++++ Source records

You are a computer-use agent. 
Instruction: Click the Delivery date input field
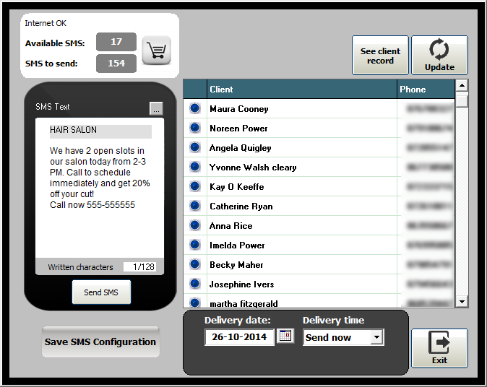239,337
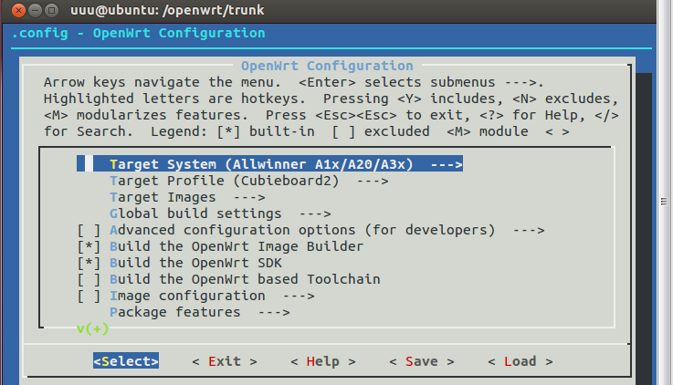
Task: Enable Build the OpenWrt based Toolchain
Action: (x=89, y=279)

++++++++

* Try it
Please give the records again word for word, omitting all images.

* Result below
You are a computer-use agent. 
Instruction: Click the Delivery date input field
239,337
Task: Enable Build the OpenWrt based Toolchain
Action: (x=89, y=279)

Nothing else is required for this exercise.